Nothing below is to be printed except the lines between the line holding "The image size" and the line holding "810x781 pixels.", inclusive, each exactly as it appears.

Top of Data section

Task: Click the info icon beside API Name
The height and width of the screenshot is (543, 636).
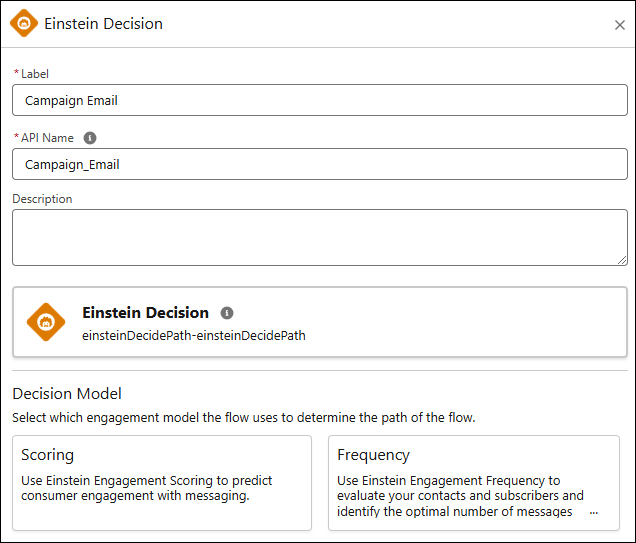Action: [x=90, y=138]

Bottom of Data section
Top of Data section

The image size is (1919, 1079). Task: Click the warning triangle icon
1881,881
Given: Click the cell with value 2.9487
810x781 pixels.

Bottom of Data section

Output for this task »
The image size is (1919, 1079). Task: Click the warning triangle icon
1881,881
Given: Click the cell with value 2.9487
810x781 pixels.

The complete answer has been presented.